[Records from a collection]

##########

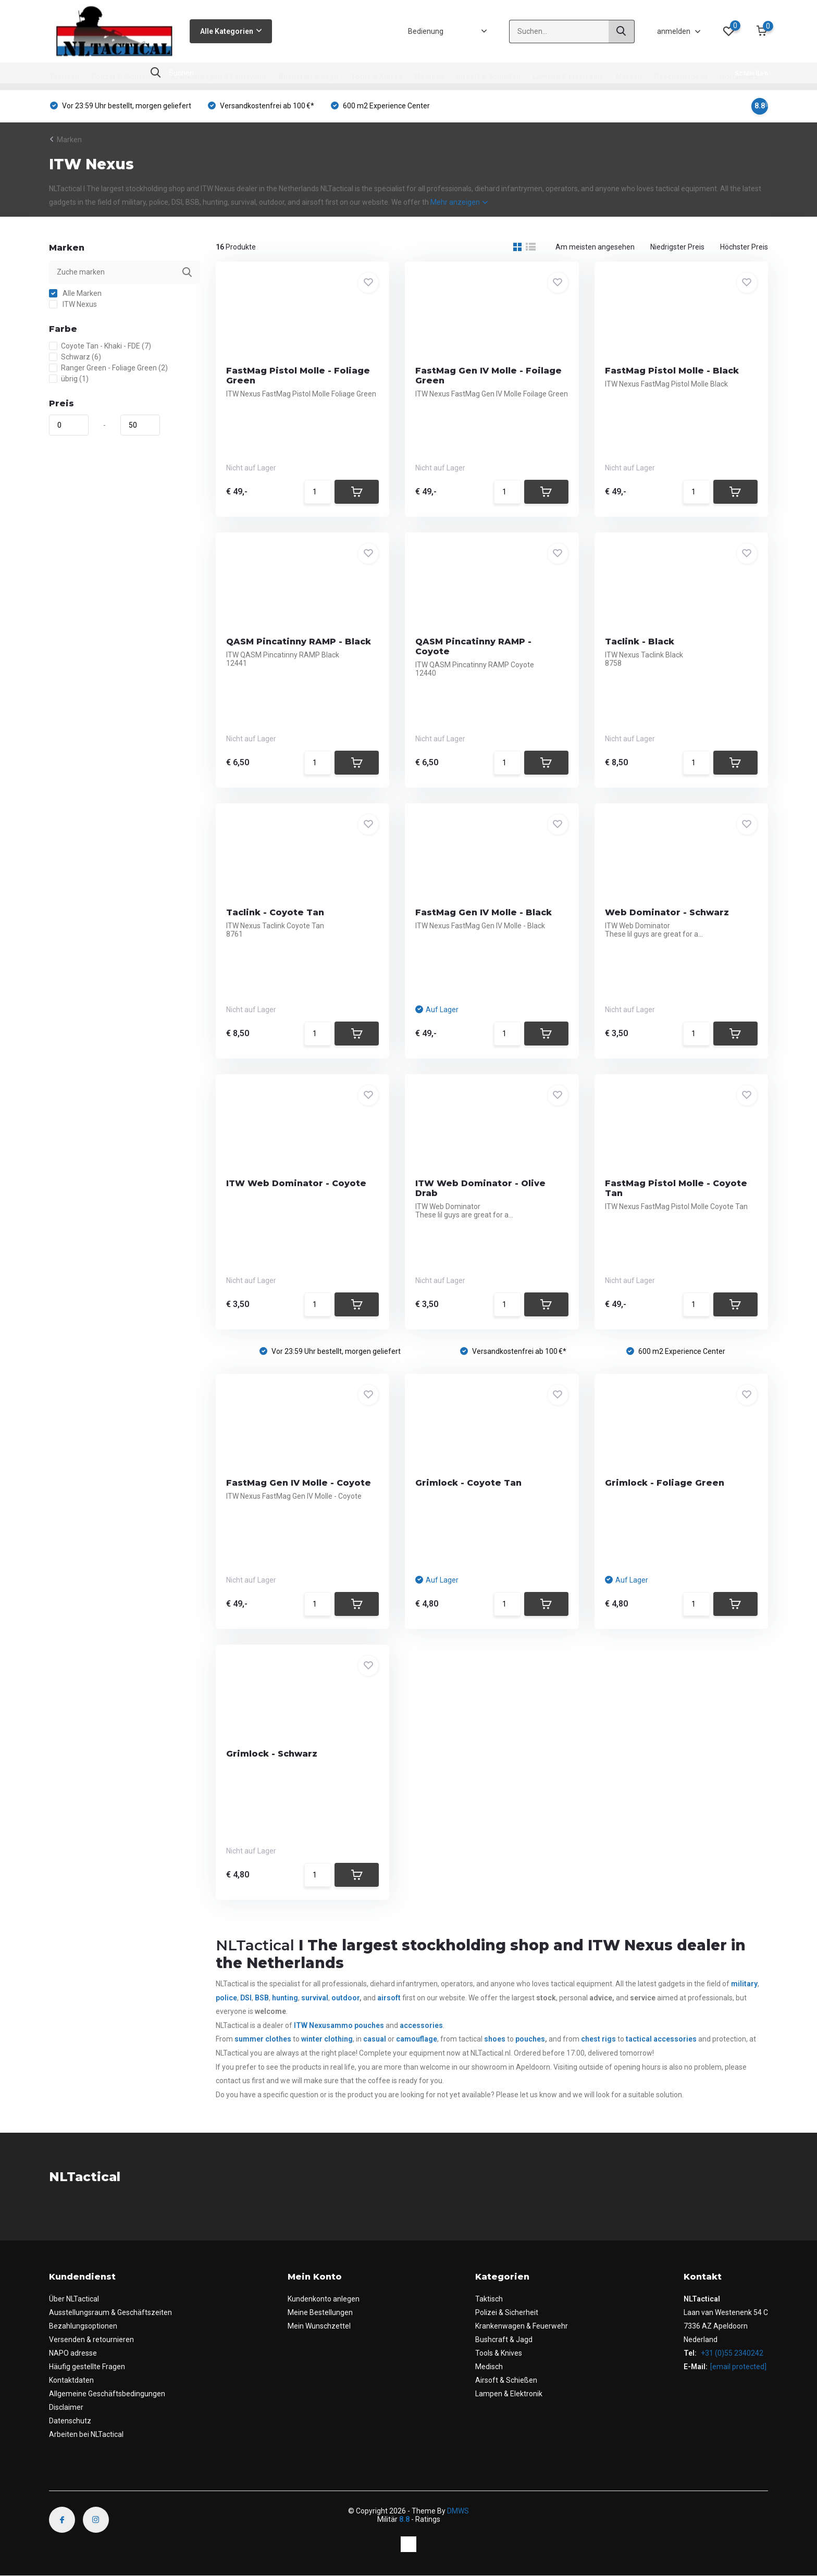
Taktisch (64, 76)
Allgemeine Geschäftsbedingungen (107, 2394)
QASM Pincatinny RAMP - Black (298, 641)
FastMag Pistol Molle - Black (672, 371)
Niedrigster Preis (677, 247)
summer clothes (262, 2039)
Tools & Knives (376, 76)
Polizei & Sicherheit (125, 76)
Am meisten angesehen (595, 247)
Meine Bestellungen (320, 2312)
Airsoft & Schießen (488, 76)
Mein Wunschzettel (319, 2326)
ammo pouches (358, 2025)
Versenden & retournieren (91, 2339)
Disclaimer (66, 2407)
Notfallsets (739, 76)
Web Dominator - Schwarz (667, 912)
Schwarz (75, 357)
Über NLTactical (74, 2299)
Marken (629, 76)
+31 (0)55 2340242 (731, 2353)
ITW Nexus (73, 304)
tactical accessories (661, 2039)
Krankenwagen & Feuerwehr (219, 76)
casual (374, 2039)
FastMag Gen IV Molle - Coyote (298, 1483)
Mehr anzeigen (459, 202)
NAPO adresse (73, 2353)
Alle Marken (75, 293)
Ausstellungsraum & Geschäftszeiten (110, 2312)
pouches (530, 2039)
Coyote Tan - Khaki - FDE (100, 346)
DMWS (458, 2511)
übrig (69, 379)
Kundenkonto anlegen (324, 2299)
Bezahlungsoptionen (83, 2326)
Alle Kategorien (231, 31)
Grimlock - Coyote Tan (468, 1483)
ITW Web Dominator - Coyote (296, 1183)
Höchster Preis (744, 247)
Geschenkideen (681, 76)
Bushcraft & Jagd (309, 76)
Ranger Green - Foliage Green (108, 368)
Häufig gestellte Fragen (87, 2366)
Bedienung (425, 31)
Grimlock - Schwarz (271, 1754)
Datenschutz (70, 2421)
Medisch (429, 76)
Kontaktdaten (71, 2380)
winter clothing (327, 2039)
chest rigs (598, 2039)
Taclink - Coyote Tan (275, 912)
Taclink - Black (639, 641)
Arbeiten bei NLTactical (86, 2434)
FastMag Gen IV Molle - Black (483, 912)
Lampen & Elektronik (568, 76)
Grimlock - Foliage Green (664, 1483)
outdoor (345, 1998)
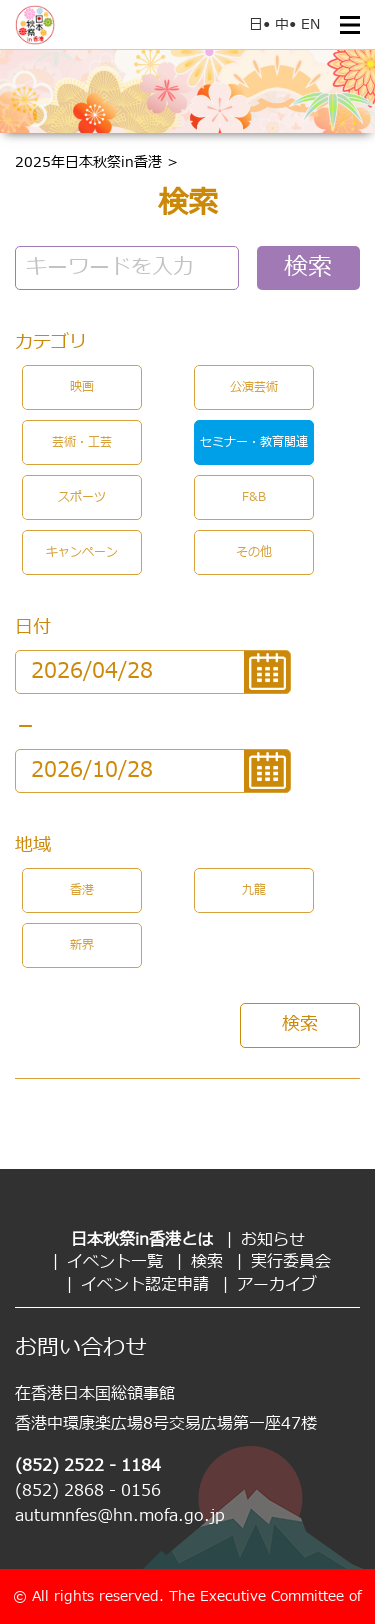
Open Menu (350, 25)
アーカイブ (277, 1285)
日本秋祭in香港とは (142, 1240)
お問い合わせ (81, 1348)
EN (310, 24)
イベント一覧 (115, 1262)
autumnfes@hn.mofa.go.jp (120, 1516)
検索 (308, 268)
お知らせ (273, 1240)
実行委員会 (291, 1262)
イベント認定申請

##########

▸ **Exercise**
Repeat every row above, replacing "Coyote Tan" with "Desert Tan" and leaving everything else unchanged. Leave the pictures out.

▸ **Output for this task**
Taktisch (64, 76)
Allgemeine Geschäftsbedingungen (107, 2394)
QASM Pincatinny RAMP - Black (298, 641)
FastMag Pistol Molle - Black (672, 371)
Niedrigster Preis (677, 247)
summer clothes (262, 2039)
Tools & Knives (376, 76)
Polizei & Sicherheit (125, 76)
Am meisten angesehen (595, 247)
Meine Bestellungen (320, 2312)
Airsoft & Schießen (488, 76)
Mein Wunschzettel (319, 2326)
ammo pouches (358, 2025)
Versenden & retournieren (91, 2339)
Disclaimer (66, 2407)
Notfallsets (739, 76)
Web Dominator - Schwarz (667, 912)
Schwarz (75, 357)
Über NLTactical (74, 2299)
Marken (629, 76)
+31 (0)55 2340242 (731, 2353)
ITW Nexus (73, 304)
tactical accessories (661, 2039)
Krankenwagen & Feuerwehr (219, 76)
casual (374, 2039)
FastMag Gen IV Molle - Coyote (298, 1483)
Mehr anzeigen (459, 202)
NAPO adresse (73, 2353)
Alle Marken (75, 293)
Ausstellungsraum & Geschäftszeiten (110, 2312)
pouches (530, 2039)
Desert Tan - Khaki - FDE (100, 346)
DMWS (458, 2511)
übrig (69, 379)
Kundenkonto anlegen (324, 2299)
Bezahlungsoptionen (83, 2326)
Alle Kategorien (231, 31)
Grimlock - Desert Tan (468, 1483)
ITW Web Dominator - Coyote (296, 1183)
Höchster Preis (744, 247)
Geschenkideen (681, 76)
Bushcraft & Jagd (309, 76)
Ranger Green - Foliage Green (108, 368)
Häufig gestellte Fragen (87, 2366)
Bedienung (425, 31)
Grimlock - Schwarz (271, 1754)
Datenschutz (70, 2421)
Medisch (429, 76)
Kontaktdaten (71, 2380)
winter clothing (327, 2039)
chest rigs (598, 2039)
Taclink - Desert Tan (275, 912)
Taclink - Black (639, 641)
Arbeiten bei NLTactical (86, 2434)
FastMag Gen IV Molle - Black (483, 912)
Lampen & Elektronik (568, 76)
Grimlock - Foliage Green (664, 1483)
outdoor (345, 1998)
Open Menu (350, 25)
アーカイブ (277, 1285)
日本秋祭in香港とは (142, 1240)
お問い合わせ (81, 1348)
EN (310, 24)
イベント一覧 (115, 1262)
autumnfes@hn.mofa.go.jp (120, 1516)
検索 (308, 268)
お知らせ (273, 1240)
実行委員会 (291, 1262)
イベント認定申請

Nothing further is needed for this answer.